Source records:
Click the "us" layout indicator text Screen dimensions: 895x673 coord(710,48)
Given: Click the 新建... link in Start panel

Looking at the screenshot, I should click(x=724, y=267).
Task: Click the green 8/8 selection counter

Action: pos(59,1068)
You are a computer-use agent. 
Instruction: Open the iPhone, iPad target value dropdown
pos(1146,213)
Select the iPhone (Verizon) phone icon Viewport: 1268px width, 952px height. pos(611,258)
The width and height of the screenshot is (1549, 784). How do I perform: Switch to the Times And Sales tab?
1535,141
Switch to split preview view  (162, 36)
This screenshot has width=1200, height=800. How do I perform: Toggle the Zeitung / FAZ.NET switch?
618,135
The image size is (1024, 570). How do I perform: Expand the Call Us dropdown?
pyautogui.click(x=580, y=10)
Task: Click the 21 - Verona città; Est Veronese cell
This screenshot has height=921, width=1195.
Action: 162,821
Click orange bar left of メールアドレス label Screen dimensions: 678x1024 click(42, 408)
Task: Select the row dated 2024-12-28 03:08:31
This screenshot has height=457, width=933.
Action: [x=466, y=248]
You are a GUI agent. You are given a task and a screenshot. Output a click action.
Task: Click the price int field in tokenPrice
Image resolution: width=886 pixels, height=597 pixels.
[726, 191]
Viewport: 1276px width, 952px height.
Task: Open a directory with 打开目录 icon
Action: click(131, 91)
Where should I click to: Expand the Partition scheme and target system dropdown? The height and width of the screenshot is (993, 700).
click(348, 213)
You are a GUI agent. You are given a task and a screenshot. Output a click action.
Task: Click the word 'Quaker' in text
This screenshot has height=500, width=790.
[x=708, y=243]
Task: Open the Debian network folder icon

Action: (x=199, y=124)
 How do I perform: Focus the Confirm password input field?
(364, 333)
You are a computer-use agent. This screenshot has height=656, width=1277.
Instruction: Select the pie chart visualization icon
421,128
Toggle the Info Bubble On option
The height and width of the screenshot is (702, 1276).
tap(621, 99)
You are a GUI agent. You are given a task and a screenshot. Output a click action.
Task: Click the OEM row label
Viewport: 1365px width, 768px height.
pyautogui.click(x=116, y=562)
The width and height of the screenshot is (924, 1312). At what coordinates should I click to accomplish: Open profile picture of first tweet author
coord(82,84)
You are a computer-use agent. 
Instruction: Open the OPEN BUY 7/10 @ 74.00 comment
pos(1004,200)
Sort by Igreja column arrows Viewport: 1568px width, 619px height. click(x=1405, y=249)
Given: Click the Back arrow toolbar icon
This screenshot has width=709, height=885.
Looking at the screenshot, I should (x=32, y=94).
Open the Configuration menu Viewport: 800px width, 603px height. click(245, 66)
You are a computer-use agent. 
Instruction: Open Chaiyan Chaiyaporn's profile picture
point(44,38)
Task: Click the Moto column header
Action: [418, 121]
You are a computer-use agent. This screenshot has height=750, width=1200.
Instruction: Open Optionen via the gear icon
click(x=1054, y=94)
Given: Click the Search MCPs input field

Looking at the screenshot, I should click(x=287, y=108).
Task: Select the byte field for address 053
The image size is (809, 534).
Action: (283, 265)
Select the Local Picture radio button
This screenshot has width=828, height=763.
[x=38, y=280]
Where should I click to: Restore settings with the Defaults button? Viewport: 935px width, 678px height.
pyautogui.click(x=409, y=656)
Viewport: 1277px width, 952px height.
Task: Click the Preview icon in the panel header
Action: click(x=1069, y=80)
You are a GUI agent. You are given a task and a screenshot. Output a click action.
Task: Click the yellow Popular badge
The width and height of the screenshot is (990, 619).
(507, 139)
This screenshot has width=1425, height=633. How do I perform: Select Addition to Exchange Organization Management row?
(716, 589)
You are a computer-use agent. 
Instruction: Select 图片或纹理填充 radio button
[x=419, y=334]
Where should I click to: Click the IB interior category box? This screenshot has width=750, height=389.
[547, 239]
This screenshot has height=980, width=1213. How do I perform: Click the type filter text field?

● **Task directions**
Print each record word for word.

● **Answer to the problem**
Click the "us" layout indicator text Screen dimensions: 895x673 coord(710,48)
Given: Click the 新建... link in Start panel

Looking at the screenshot, I should click(x=724, y=267).
Task: Click the green 8/8 selection counter

Action: pos(59,1068)
You are a computer-use agent. 
Instruction: Open the iPhone, iPad target value dropdown
pos(1146,213)
Select the iPhone (Verizon) phone icon Viewport: 1268px width, 952px height. pos(611,258)
The width and height of the screenshot is (1549, 784). How do I perform: Switch to the Times And Sales tab?
1535,141
Switch to split preview view  (162, 36)
This screenshot has width=1200, height=800. How do I perform: Toggle the Zeitung / FAZ.NET switch?
618,135
The image size is (1024, 570). How do I perform: Expand the Call Us dropdown?
pyautogui.click(x=580, y=10)
Task: Click the 21 - Verona città; Est Veronese cell
This screenshot has height=921, width=1195.
Action: 162,821
Click orange bar left of メールアドレス label Screen dimensions: 678x1024 click(42, 408)
Task: Select the row dated 2024-12-28 03:08:31
This screenshot has height=457, width=933.
Action: [x=466, y=248]
You are a GUI agent. You are given a task and a screenshot. Output a click action.
Task: Click the price int field in tokenPrice
Image resolution: width=886 pixels, height=597 pixels.
[726, 191]
Viewport: 1276px width, 952px height.
Task: Open a directory with 打开目录 icon
Action: click(131, 91)
Where should I click to: Expand the Partition scheme and target system dropdown? The height and width of the screenshot is (993, 700).
click(348, 213)
You are a GUI agent. You are given a task and a screenshot. Output a click action.
Task: Click the word 'Quaker' in text
This screenshot has height=500, width=790.
[x=708, y=243]
Task: Open the Debian network folder icon

Action: (x=199, y=124)
 How do I perform: Focus the Confirm password input field?
(364, 333)
You are a computer-use agent. This screenshot has height=656, width=1277.
Instruction: Select the pie chart visualization icon
421,128
Toggle the Info Bubble On option
The height and width of the screenshot is (702, 1276).
tap(621, 99)
You are a GUI agent. You are given a task and a screenshot. Output a click action.
Task: Click the OEM row label
Viewport: 1365px width, 768px height.
pyautogui.click(x=116, y=562)
The width and height of the screenshot is (924, 1312). At what coordinates should I click to accomplish: Open profile picture of first tweet author
coord(82,84)
You are a computer-use agent. 
Instruction: Open the OPEN BUY 7/10 @ 74.00 comment
pos(1004,200)
Sort by Igreja column arrows Viewport: 1568px width, 619px height. click(x=1405, y=249)
Given: Click the Back arrow toolbar icon
This screenshot has width=709, height=885.
Looking at the screenshot, I should (x=32, y=94).
Open the Configuration menu Viewport: 800px width, 603px height. click(245, 66)
You are a computer-use agent. 
Instruction: Open Chaiyan Chaiyaporn's profile picture
point(44,38)
Task: Click the Moto column header
Action: [418, 121]
You are a computer-use agent. This screenshot has height=750, width=1200.
Instruction: Open Optionen via the gear icon
click(x=1054, y=94)
Given: Click the Search MCPs input field

Looking at the screenshot, I should click(x=287, y=108).
Task: Select the byte field for address 053
The image size is (809, 534).
Action: (283, 265)
Select the Local Picture radio button
This screenshot has width=828, height=763.
[x=38, y=280]
Where should I click to: Restore settings with the Defaults button? Viewport: 935px width, 678px height.
pyautogui.click(x=409, y=656)
Viewport: 1277px width, 952px height.
Task: Click the Preview icon in the panel header
Action: click(x=1069, y=80)
You are a GUI agent. You are given a task and a screenshot. Output a click action.
Task: Click the yellow Popular badge
The width and height of the screenshot is (990, 619).
(507, 139)
This screenshot has width=1425, height=633. How do I perform: Select Addition to Exchange Organization Management row?
(716, 589)
You are a computer-use agent. 
Instruction: Select 图片或纹理填充 radio button
[x=419, y=334]
Where should I click to: Click the IB interior category box? This screenshot has width=750, height=389.
[547, 239]
This screenshot has height=980, width=1213. How do I perform: Click the type filter text field?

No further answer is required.